Search the material for the string "computer", then return every line where it is found.

BEGIN

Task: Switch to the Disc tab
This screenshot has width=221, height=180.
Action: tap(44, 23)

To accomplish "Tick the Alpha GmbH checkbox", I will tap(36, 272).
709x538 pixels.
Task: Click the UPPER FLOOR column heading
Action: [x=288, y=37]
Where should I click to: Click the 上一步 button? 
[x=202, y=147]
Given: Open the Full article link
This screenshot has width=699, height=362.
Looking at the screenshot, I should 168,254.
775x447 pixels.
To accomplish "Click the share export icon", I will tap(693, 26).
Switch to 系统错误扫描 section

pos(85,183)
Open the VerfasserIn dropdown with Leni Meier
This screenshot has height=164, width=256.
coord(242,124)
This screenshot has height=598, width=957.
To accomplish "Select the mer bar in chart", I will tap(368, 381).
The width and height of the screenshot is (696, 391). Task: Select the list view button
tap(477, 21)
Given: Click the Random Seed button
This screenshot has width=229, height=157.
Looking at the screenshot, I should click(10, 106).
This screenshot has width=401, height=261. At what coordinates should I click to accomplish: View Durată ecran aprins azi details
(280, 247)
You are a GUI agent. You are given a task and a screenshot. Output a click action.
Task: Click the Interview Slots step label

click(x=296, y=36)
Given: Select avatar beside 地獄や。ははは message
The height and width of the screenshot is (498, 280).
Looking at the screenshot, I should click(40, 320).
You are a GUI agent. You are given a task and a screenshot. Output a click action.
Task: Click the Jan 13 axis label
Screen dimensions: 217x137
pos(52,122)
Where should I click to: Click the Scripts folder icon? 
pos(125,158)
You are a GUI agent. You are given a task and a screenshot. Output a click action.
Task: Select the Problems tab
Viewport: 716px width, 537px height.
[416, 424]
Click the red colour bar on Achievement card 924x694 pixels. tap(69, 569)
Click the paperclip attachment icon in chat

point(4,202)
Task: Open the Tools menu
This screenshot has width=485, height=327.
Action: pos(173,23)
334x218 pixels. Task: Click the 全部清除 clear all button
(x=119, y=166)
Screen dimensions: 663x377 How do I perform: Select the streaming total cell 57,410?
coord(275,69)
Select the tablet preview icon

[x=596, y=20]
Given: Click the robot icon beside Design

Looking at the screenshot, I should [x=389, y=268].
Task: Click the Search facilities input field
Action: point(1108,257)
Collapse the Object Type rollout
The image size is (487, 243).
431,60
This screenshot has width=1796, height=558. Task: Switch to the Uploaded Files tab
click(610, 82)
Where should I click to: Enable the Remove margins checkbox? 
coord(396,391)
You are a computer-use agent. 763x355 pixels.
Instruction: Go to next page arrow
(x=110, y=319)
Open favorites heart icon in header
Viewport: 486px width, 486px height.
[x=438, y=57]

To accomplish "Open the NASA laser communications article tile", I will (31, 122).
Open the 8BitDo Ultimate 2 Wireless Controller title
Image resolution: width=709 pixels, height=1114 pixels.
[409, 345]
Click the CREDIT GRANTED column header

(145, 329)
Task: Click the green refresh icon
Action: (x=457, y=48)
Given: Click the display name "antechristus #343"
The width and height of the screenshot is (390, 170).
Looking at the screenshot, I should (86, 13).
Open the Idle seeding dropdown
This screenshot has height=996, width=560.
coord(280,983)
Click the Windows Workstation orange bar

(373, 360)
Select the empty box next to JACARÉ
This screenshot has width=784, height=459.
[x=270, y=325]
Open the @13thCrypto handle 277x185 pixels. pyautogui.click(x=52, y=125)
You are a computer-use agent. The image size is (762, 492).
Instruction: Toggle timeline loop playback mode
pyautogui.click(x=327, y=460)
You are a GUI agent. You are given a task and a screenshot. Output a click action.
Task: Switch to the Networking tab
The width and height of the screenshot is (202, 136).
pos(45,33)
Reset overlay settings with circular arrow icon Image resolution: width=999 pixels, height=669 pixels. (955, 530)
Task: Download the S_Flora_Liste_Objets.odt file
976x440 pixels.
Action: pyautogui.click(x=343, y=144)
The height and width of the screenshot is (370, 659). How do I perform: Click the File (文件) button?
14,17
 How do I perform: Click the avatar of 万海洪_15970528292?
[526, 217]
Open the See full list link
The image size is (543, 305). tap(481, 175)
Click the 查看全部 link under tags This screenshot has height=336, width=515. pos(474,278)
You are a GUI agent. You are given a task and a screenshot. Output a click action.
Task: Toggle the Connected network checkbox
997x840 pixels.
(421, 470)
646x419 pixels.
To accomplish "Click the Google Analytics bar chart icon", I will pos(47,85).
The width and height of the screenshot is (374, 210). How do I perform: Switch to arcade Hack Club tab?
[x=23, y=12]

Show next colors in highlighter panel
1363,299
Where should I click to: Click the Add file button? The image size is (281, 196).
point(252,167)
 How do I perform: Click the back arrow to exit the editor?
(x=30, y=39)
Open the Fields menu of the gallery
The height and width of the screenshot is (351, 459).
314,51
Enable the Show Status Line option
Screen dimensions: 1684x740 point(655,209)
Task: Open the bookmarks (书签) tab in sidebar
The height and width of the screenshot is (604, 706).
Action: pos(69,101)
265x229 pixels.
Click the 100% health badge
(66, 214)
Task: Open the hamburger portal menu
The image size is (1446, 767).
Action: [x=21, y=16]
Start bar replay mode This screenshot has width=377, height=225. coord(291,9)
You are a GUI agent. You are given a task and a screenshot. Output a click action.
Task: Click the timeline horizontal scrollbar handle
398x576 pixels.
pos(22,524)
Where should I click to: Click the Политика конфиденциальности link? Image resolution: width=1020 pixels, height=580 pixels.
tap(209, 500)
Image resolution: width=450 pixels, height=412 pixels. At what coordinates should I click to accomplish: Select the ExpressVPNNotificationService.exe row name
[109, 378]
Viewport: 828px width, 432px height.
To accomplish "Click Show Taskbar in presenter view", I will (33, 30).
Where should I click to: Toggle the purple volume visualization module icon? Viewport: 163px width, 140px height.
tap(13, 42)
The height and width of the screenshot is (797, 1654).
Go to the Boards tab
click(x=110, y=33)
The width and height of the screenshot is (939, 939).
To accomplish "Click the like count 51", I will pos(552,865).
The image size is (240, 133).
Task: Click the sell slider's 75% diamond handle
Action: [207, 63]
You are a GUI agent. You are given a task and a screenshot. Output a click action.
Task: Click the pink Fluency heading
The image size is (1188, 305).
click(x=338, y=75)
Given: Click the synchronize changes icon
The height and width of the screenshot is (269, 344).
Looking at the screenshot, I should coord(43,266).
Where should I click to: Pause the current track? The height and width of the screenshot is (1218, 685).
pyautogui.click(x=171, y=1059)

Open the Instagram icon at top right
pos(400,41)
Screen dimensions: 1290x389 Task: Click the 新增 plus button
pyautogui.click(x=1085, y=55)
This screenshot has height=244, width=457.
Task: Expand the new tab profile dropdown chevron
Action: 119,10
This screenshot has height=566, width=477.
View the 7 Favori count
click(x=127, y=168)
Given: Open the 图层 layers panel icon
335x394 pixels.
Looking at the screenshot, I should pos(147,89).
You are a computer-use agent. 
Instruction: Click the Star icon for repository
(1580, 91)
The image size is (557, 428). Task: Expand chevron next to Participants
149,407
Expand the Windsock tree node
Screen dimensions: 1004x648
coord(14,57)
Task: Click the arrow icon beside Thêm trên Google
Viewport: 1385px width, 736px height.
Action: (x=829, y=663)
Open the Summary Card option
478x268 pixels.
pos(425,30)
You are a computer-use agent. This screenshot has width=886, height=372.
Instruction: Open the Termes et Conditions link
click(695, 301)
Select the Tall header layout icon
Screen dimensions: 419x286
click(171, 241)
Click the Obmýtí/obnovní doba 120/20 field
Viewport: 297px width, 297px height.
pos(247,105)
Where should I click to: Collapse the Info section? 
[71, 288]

END

Exercise solution
You are a computer-use agent. 763x355 pixels.
You are a computer-use agent. The image size is (762, 492).
You are a computer-use agent. 
You are a computer-use agent. This screenshot has width=886, height=372.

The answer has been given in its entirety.